This time our guys responded. Big time.

Twenty-four seconds after Kuznetsov’s stirring tally, Nick Bonino nudged Olli Maatta’s long stretch pass up to the waiting stick of Beau Bennett at the Caps’ blue line. Fresh off an abbreviated stint on IR, Bennett beat goalie Braden Holtby on his own rebound to knot the score and silence the Verizon Center crowd.

The Caps reeled and the Pens pounced. Phil Kessel finished off a pretty give-and-go with Evgeni Malkin at 3:49 to stake the black and gold to a 2-1 lead. Just past the seven-minute mark Marc-Andre Fleury—superb again—robbed Nicklas Backstrom on a jam attempt from the doorstep. Flower (33 saves) coolly turned aside an Alex Ovechkin blast from the top of the right circle in the closing minutes. The gritty Bonino tacked on an empty-netter for insurance, snapping the Caps’ five-game winning streak in the process.

The Penguins? Quietly, they’ve won five of six, including back-to-back triumphs on the road against tough opposition. A truly stunning achievement when you consider superstar Sidney Crosby and fellow top-six forwards Patric Hornqvist, Chris Kunitz, and David Perron have been mostly MIA from the scoresheet—mustering a measly two goals between them.
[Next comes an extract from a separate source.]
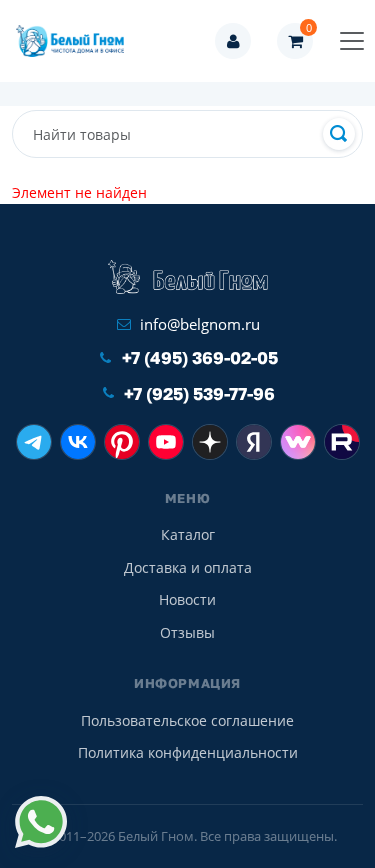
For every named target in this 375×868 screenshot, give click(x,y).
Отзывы (187, 632)
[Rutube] (342, 442)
While scoring remains a struggle and the power play a disaster of epic proportions (6.45% success rate), the patchwork defense has shone. Backed by Fleury’s remarkable play between the pipes (1.90 GAA and .937 SV%), our bend-but-not-break Pens currently are second among NHL clubs in fewest goals allowed.

Who could’ve imagined?

Sexy? Not especially. Effective? Yes. The Penguins are finding a way.